The trap came to a halt and she stared, devouring the jewel in her crown of rehabilitation. There were huge stables at the back; Felix could have as many horses as he wished. And parties and balls; the big doors could be thrown open and the music would echo over the gardens, through the trees, and down to the ornamental lake.

She had dreaded that perhaps the bourgeois had changed things. So many of them did, throwing on a wing here or converting a stable into a garage if they wished to indulge in a motorcar. But this particular bourgeois, a cloth manufacturer who had invested with great wisdom, had left things as they were.

She sat unheeding of the cold, or the time, and then she saw a nervous face at one of the downstairs windows. Erdei! That was their name. And the old man was still alive, and so was she, and now she had a proposition to make to old man Erdei, the cloth manufacturer, the bourgeois who had lived in her house for too long.

She tied the reins to the seat and climbed down from the cart. She moved lithely, like a girl again, as she stepped daintily onto the terrace and walked towards the door.

It took only an hour—an hour of incredulity, shock, and finally acceptance on old Erdei’s part, and of nerve on hers. She was shaking when she came out of the house and stepped up on the cart; her hands were trembling and there was an uneasy palpitation around her heart.
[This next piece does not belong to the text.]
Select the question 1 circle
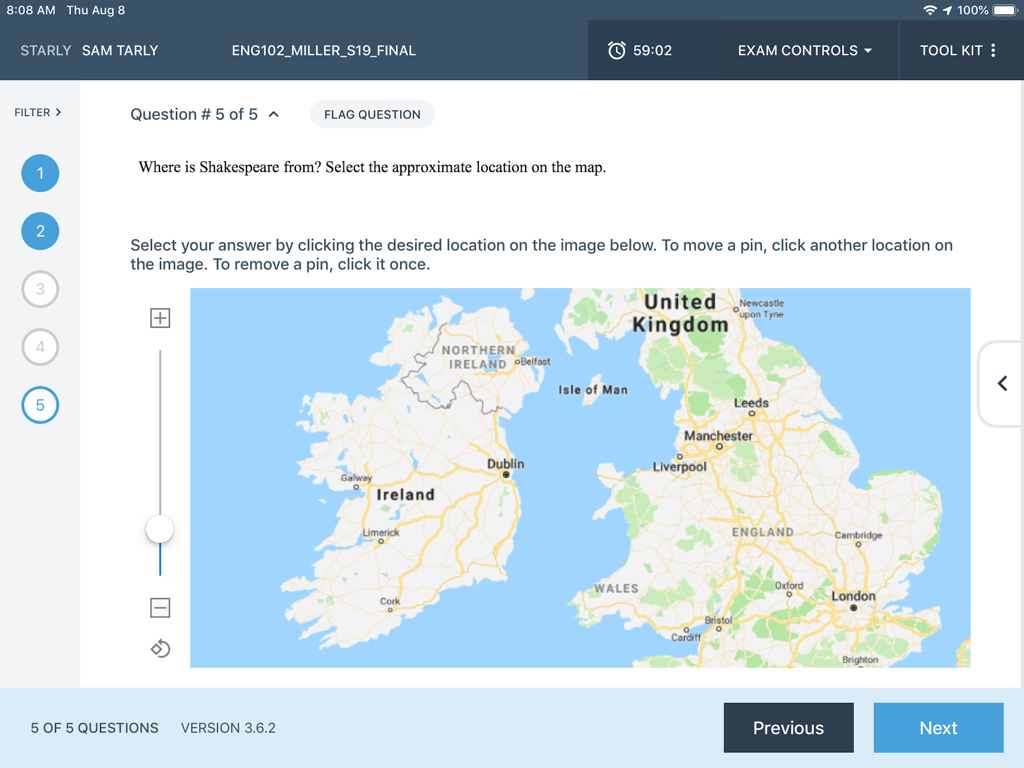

She wasn’t a young girl, she was an old woman, and the years of strain, culminating in this one last throw, were making her aware of her frailty. She wished she could go back to the farmhouse—she never thought of that utilitarian place as home—and rest for a while in her room. But the day’s tasks were not over yet. Now she had to visit Alfred Racs-Rassay.
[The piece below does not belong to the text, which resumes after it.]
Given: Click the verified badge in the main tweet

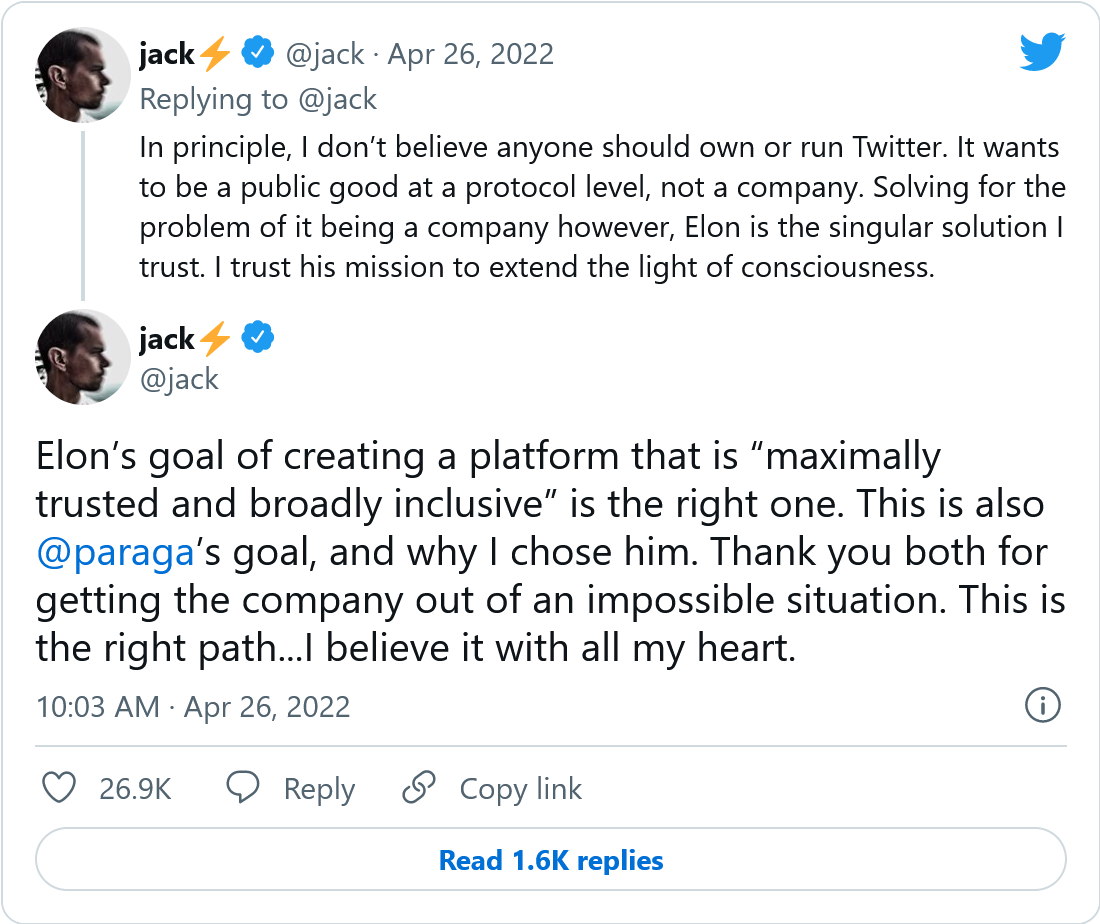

She’d known them all in the old days, of course; the Racs-Rassay, the Bogozy, all of them. Alfred had not been married then and his father had still been alive. She had danced and drunk and hunted with them, before her world had smashed to pieces.

She saw them sometimes even now—Alfred, who had grown even sillier and weaker with the years, and Gizi, whom she secretly admired, and their ugly little daughter. She saw them and they were polite to one another. And now she was going to make a proposition to Alfred Racs-Rassay....

The afternoon was growing dusky when she arrived at their villa, and her tiredness nearly overwhelmed her. But she braced herself, and the old servant woman took her in and left her in Alfred’s study. She sat in a leather chair and closed her eyes, trying to recuperate her wits and strength, and then she heard the door open and Alfred came in. He was surprised. She never paid social visits.